Monday, January 24, 2011

expanding an understanding of our hands...

I have a busy day with 4 classes and I'm a bit nervous as to how it will go, introducing some new things and keeping some students turning bowls on the lathe, which is always a bit scary until I get them in the groove.

I know you all are also busy, and so I thank you all for taking my interests seriously.

I am thinking back to a few years ago, when research was announced that drew a connection between math performance and instrumental music. The side of that that most people seemed to get was that music and math are connected.
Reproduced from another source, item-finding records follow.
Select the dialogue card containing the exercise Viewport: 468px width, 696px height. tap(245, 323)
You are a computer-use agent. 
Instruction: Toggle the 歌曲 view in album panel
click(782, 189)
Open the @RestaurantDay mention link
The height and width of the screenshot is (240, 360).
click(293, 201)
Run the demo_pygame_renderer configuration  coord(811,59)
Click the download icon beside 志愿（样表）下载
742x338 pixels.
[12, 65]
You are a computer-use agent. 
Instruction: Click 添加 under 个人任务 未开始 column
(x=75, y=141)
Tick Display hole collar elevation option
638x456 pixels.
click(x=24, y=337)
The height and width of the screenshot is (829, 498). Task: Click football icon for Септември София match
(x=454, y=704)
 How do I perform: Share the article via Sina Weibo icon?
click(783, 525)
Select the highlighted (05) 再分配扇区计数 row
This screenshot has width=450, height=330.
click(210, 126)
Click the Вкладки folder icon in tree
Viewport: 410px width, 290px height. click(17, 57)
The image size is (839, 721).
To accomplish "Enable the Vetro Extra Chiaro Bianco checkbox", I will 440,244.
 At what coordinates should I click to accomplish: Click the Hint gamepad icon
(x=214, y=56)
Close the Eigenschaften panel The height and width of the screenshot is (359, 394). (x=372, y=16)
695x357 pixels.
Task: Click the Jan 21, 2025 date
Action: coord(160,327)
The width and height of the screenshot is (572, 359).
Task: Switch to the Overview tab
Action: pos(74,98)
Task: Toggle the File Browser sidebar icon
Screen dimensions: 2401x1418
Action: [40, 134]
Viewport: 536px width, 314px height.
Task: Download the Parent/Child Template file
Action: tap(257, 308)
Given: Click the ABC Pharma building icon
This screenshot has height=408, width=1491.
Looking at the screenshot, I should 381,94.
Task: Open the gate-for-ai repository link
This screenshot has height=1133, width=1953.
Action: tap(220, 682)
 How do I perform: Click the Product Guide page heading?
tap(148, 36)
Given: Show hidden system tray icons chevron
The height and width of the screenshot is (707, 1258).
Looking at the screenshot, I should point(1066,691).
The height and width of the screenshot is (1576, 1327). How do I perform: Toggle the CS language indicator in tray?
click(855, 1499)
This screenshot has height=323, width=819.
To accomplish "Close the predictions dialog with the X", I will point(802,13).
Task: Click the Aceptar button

Music is mysterious and math for some is also mysterious, and so at a first glance, we would naturally jump to the conclusion that the research proved the connection between music and math, which I for one would never doubt.

But there is something more in it, and that is the word "instrumental" which implies the use of musical instruments, which further implies the use of the hands. The hands are generally ignored, because in their most cognitively efficient use, they have to be. And so people would not look at that research and say "My God, it's the hands!" Which is what might happen if you have a "hand centric" view of reality as do those of us who are concerned with the Wisdom of the Hands.

So one of the things one might do to expand the dialog, and bring the hands into further consideration in research would be to expand the range of tools considered and the types of people utilized in the research, drawing a connection between the performance of instrumental music and the cutting with a chisel of a dovetail joint,  making a series of precise bends with pliers,  knitting a scarf, or doing an intricate braid. I am reminded of being at the seaside market in Helsinki and watching a woman knit gloves. It is something that could be performed inside an MRI machine with non metallic needles and might offer research possibilities further illustrating the role of the hands in development of intellect.

The early research on music and math made people think, "We need to have music in school." You can see how far that got us. But an understanding of the hands would make a person think, "We need to have the hands in schooling." Which offers a much more fundamental  all inclusive shift in education. The hands need to form the cutting edge of all learning in order for it to be most effective and valuable to all students. For as Jacob Bronowski said, "The hands are the cutting edge of the mind."

I hope you all have some time to think about all this. Can some of the existing body of research on music be replicated using common creative tools employed by craftsmen to better illustrate that it is not just the music that makes the man, but the HANDS that make the music AND make the man?

In the photo at left, you can see legs for a small cabinet being marked for mortises to be cut. It is important that each leg be carefully marked even though the mortiser setup including stop blocks will be responsible for the accuracy of the process. It is very easy to get confused when the machine is running and you get into the pattern of cutting one after the other.

Make, fix, create.

3 comments:

  1. Anonymous10:54 AM

    Than you, for the thinking you provoke.

    Mario

    ReplyDelete
  2. Mario, I truly value the friendship and encouragement of those few readers who have been with me on this blogging adventure since the beginning. Back in the earliest days, I would have one or two visitors a day. Now I have hundreds each day, and the readers come from all over the world. At some point, I will fall silent and plan to leave a general public fully cognizant of the values of hands-on learning. Then there will be those who will go right back to where we this started, and then someone else will notice a few things about their hands. It is like being in a Disney moving and celebrating the "circle of life."

    It seems that some things are happening in the natural swing of things from one extreme to the other. And so we are reading more in the media about shop classes and all that we have arranged to do away with.

    ReplyDelete
  3. Anonymous10:43 AM

    Doug:

    You've started something valuable, and I have no doubt it is gaining strength. You don't have to feel like the lone voice in the wilderness.